Sandrine Gatti”, premier roman, autopublié par Vincent Brems, mérite le label de “pirouette belge”. Histoire tragique faisant la part belle à un humour décalé, le récit n'en traduit pas moins les humeurs déjantées qui transforment toute vie en catastrophe, tout rêve en cauchemar, toute espérance de libération en emprisonnement et tout essai de s'en sortir en enfoncement plus radical encore.
Autour de Sandrine Gatti, anti-héroïne, à la fois fille, femme, mère, chacune plus amère l'une que l'autre, l'auteur fait nager en eau trouble une série de personnages glauques, interlopes, tantôt amis, aidants ou opposants et ennemis. Tous, veulent entraîner Sandrine là où ils vivent. Elle, ne sachant ni nager, ni respirer dans ce monde, ne peut que couler et s'enfoncer de plus en plus bas.
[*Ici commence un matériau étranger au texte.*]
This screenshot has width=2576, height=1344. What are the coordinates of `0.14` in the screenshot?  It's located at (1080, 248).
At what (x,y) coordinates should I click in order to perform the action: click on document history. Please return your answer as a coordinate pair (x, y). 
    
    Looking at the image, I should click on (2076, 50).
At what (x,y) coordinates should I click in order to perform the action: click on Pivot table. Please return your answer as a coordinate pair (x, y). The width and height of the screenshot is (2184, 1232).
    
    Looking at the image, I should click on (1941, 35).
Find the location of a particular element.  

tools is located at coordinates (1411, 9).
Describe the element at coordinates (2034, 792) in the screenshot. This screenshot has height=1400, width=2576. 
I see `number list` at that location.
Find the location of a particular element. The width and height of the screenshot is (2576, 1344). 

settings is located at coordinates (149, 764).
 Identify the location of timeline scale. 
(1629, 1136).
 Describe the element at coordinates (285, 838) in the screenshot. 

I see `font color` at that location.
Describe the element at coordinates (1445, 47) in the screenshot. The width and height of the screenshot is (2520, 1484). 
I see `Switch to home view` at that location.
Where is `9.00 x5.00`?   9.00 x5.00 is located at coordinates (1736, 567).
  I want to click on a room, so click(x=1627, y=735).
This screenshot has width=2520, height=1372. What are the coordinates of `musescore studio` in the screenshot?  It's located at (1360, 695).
Noyade assurée ! le lecteur se demandera quand elle va, enfin, toucher le fond et si elle aura encore la force de donner un bon coup de talon au fin fond de cette vase nauséabonde, espérant jusqu'au bout la voir remonter à la surface.
Situant son récit dans une région liégeoise à la fois pétrie de désillusions économiques, de frictions entre quartiers, de rivalités claniques et de manque d'envergure pour se redresser, mais, tout en même temps, riche du sens de la fête, de ferventes traditions folkloriques et d'une incroyable facilité à effacer ce qui ne va pas par un bon coup bu entre amis, l'auteur donne aux cramignons de la Bassse-Meuse l'occasion de rivaliser avec les virées nocturnes dans le Carré de Liège, à la pègre liégeoise de vouloir prendre le contrôle des dancings de Tongres et aux gens de la rive droite de la Meuse de se mesurer à ceux de la rive gauche pour prendre le contrôle de la région. de la même façon, il mêle ce qui devrait être éducation et stabilité familiale avec les apnées en alcool, les nuits sans fin et les liaisons n'offrant que des lendemains qui déchantent. de là à basculer dans les rencontres glauques, le commerce illicite et le milieu interlope de la prostitution, des durs et des petites frappes, il n'y a qu'un pas, faux pas faut-il le préciser, que Vincent Brems franchit allègrement. C'est noir, c'est dur, violent... et pourtant, le lecteur se surprend à aimer cette Sandrine, se montrant souvent irresponsable, qui, malgré tout, rêve d'un ailleurs, d'un autrement, d'un avenir à ouvrir encore et à offrir à sa fille.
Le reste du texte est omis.